How would I go about proving such a statement? Any help would be great thanks.

- Oct 11th 2009, 01:14 PMdannyboycurtisAny bounded seq. has a converging subseq. <=> every bounded monotone seq. converges
How would I go about proving such a statement? Any help would be great thanks.

- Oct 11th 2009, 02:03 PMPlato
First prove this theorem:

*Every sequence contains a monotone subsequence.*

Then prove that*Every bounded non-increasing (non-decreasing) sequence converges to its least upper bound (greatest lower bound).*

Suppose that $\displaystyle \left( {x_n } \right)$ is a sequence.

Define a set $\displaystyle S = \left\{ {n:\left( {\forall j > n} \right)\left[ {x_j > x_n } \right]} \right\}$.

Take notice of this critical fact: $\displaystyle t \notin S\text{ if and only if }\left( {\exists K > t} \right)\left[ {x_K \leqslant x_t } \right]$.

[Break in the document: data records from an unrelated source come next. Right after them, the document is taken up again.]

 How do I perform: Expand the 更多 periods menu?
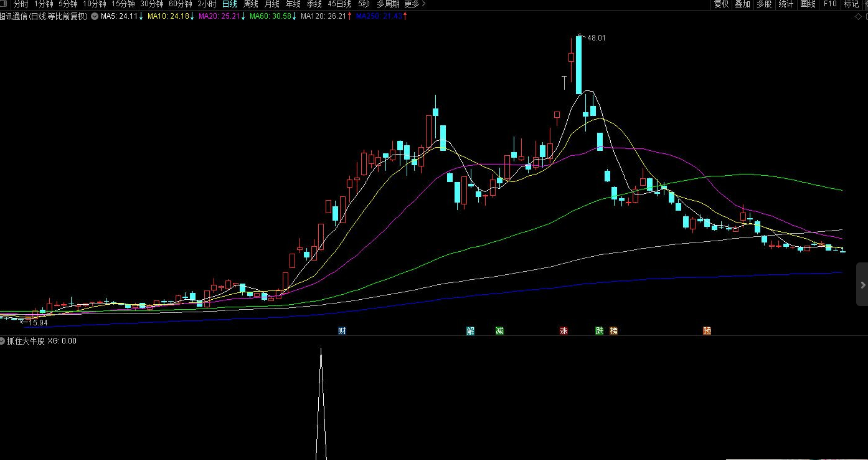pyautogui.click(x=415, y=4)
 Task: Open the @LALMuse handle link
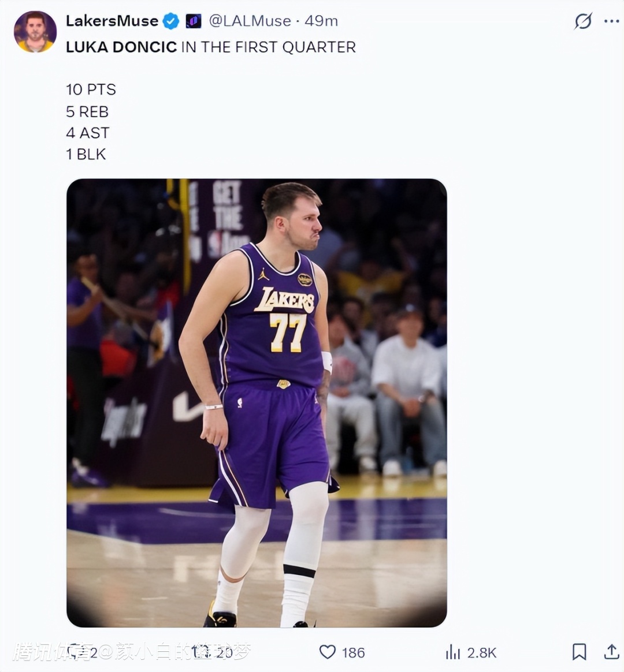click(250, 21)

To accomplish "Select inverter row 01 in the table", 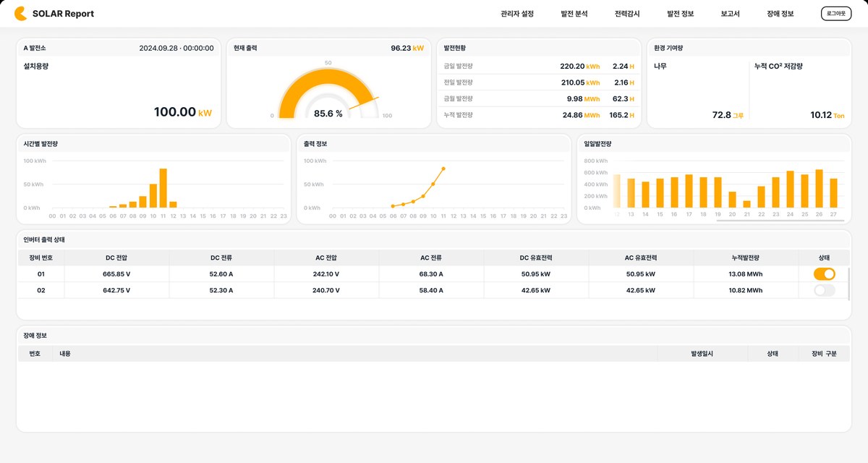I will (x=433, y=274).
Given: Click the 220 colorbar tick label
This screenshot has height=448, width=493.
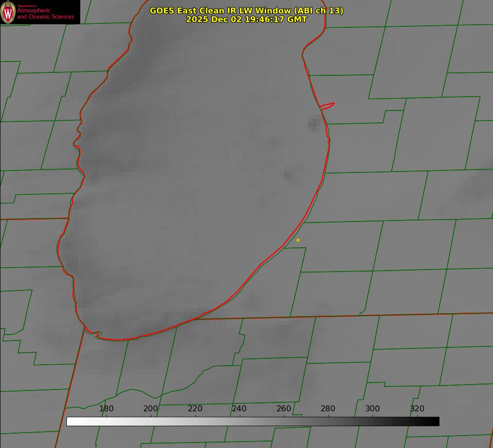Looking at the screenshot, I should (195, 409).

There are two cases to consider: $\displaystyle S$ is infinite.

In this case there is an increasing subsequence.

If $\displaystyle S$ is finite then there is a non-increasing subsequence. - Oct 11th 2009, 11:48 PMdannyboycurtis
Im still not quite sure how this proves the two statements are equivalent.

Is this proof basically showing that an arbitrary monotone convergent sequence can be shown to be a subsequence of some other bounded sequence? - Oct 12th 2009, 06:19 AMHallsofIvy
Well, that would be trivial! Just add some numbers to your monotone sequence! For example, the monotone sequence $\displaystyle \{x_1, x_2, x_3, ...\}$ is a subsequence of sequence $\displaystyle \{x_1, 1, x_2, 1, x_3, 1, ...\}$

But what you want is the other way- that every sequence contains a monontone subsequence. I'll give you a start: Let S be the set of all indices i such that if j> i, then $\displaystyle a_i< a_j$. In other words, i is in S if and only if $\displaystyle a_i$ is less than all**succeeding**numbers in the sequence. Now, consider two cases:

1) S is infinite.

2) S is either finite or empty. - Oct 12th 2009, 08:43 PMdannyboycurtis
How could I use the Bolzano Wierstrass theorem for sets to prove this?